The Clinical Drug Information business unit of Wolters Kluwer is working on a lab-driven clinical decision support system that would scan patients’ abnormal lab results and other elements of patients’ profiles and compare them against the drug profile to provide warnings and recommendations for appropriate drug choices and dosages. This will help tremendously in improving the number of relevant alerts that are likely to be missed by the alert engine.
Another strategy to help improve relevance of alerts is context enhancement. Physicians override alerts based on a number of factors, including alerts that are:
- less critical
- related to dosage forms/schedule/frequency
- not actionable
- not relevant to the current patient
- related to repeat orders
- not going to result in immediate harm
A system that is cognizant of these factors will be able to modulate the alerts.
Enhanced contextual alerting will also take into consideration potential interactions from dosages of drug pairs, age of the patient, and renal function to either fire or suppress the alerts. For example:
- Amlodipine and simvastatin interact with each other. But if the simvastatin dosage is less than 20 mg/day, the interactions are harmless.

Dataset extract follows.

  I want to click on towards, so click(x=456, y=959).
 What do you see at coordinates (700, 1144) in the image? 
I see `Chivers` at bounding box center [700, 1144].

- Severity of FluMist® and ASA interactions are age dependent.
- Severity of enalapril and spironolactone interactions are dependent on renal function and diabetes mellitus.
In order to receive relevant alerts, these specifics need to be factored into the alert logic engine.
When I talk to physician colleagues, they express a lack of trust in the system, since the majority of the alerts that fire are irrelevant when considering a specific patient’s personal profile. The only way to regain that trust is to make the system more intelligent by factoring in elements of a patient’s profile, including demographics, lab results, and other diagnoses. That will enable more appropriate alerting with a higher degree of Precision, Recall, Specificity, and NPV.
Wolters Kluwer is exploring other advanced clinical decision support enhancements, like predictive analytics and personalized medicine tools incorporating pharmacogenomics, to support the next generation of alert management.
The above figure summarizes the direction Wolters Kluwer is headed to optimize the alert management. Every patient’s unique factors are identified, based on the available patient’s profile, disease status, medication specifics, laboratory data, and known genetics, and then combined with filter settings and advanced rules logic. Alerts are then personalized to that patient, so they make clinical sense to the provider and helps earn back his or her confidence. That renewed confidence in EMR-generated alerts results in a behavior change of providers responding to those alerts favorably and using the valuable information and precautions to provide optimal care to enhance patient safety.